The Men We Were Told to Be: On Strength, Silence, and the Souls We’ve Buried
- Sylvian Hyde

- Aug 2
- 2 min read
We were told to be strong.
But no one told us what that meant.

Not the kind of strength that bends steel or cracks backs in gyms, but the kind of strength that swallows grief whole. The kind that smiles through betrayal, endures abandonment, raises siblings, buries fathers, protects mothers, and stitches up the wounds of a generation with no blueprint but a clenched jaw and silent prayers.
I’ve watched boys harden into men before they ever had a chance to soften. I’ve seen laughter replaced with edge, innocence with armor, tears with tension. And for what? To prove a masculinity that no one defined, only enforced.
This world makes liars of men.
It praises the silent, stoic figure and mocks the one who confesses pain. It rewards the playboy and punishes the poet. It gives medals to those who dominate and exile those who feel.

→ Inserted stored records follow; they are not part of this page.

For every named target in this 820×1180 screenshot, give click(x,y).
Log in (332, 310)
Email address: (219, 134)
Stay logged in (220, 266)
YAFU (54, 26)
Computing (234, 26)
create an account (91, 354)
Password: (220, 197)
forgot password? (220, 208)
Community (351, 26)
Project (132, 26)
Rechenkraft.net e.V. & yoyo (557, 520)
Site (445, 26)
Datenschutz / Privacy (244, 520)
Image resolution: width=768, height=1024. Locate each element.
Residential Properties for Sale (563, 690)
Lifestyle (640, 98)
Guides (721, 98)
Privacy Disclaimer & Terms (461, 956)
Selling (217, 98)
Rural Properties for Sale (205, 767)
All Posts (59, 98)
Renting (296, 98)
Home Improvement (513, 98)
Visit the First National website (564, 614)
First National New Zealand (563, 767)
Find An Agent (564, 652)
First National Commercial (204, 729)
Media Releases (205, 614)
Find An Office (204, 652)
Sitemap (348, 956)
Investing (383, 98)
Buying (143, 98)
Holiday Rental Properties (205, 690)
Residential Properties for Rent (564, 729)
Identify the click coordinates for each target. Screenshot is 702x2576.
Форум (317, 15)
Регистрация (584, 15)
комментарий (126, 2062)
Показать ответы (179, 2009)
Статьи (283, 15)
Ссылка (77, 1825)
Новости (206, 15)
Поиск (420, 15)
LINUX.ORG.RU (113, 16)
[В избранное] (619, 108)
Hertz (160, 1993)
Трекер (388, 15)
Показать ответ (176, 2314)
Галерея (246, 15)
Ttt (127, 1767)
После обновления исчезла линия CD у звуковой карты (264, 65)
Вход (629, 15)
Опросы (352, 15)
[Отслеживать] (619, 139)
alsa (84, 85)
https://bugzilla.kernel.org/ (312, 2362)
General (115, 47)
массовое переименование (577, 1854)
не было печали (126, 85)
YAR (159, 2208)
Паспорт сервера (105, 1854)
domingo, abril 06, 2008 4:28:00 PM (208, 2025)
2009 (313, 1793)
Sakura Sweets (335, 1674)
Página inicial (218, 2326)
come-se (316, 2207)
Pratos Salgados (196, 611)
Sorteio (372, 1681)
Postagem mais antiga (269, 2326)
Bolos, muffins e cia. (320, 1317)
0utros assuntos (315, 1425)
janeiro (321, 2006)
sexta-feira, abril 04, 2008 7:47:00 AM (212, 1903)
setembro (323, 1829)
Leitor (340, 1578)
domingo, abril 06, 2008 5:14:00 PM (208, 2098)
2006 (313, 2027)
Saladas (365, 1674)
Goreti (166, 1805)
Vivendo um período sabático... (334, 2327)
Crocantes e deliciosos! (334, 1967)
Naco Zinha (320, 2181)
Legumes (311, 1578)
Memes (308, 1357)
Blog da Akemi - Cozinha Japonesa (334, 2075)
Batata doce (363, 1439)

It’s in taking accountability. It’s in sitting in therapy instead of a bottle. It’s in being fatherless and choosing not to repeat the cycle. It’s in building something beautiful from rubble, not just for yourself, but for others who need proof that it’s possible.
We live in a world that doesn’t mourn the men it destroys. That sees the overdose, the rage, the absenteeism, the aggression, but never traces it back to the pain it told them to hide.
So today, I challenge the narrative. Not just for me, but for every boy who needed to be held instead of “toughened up.” For every man who needs to hear this: You are not weak because you feel. You are not soft because you break down. You are human.
Let us redefine power. Let us choose healing over hiding. Let us teach our sons to cry and our fathers to apologize. Let us love men out loud, without suspicion or shame. Let us not only break the cycle, but burn the script.
Because the future of our communities, our relationships, and our survival, depends on men who no longer fear their reflection.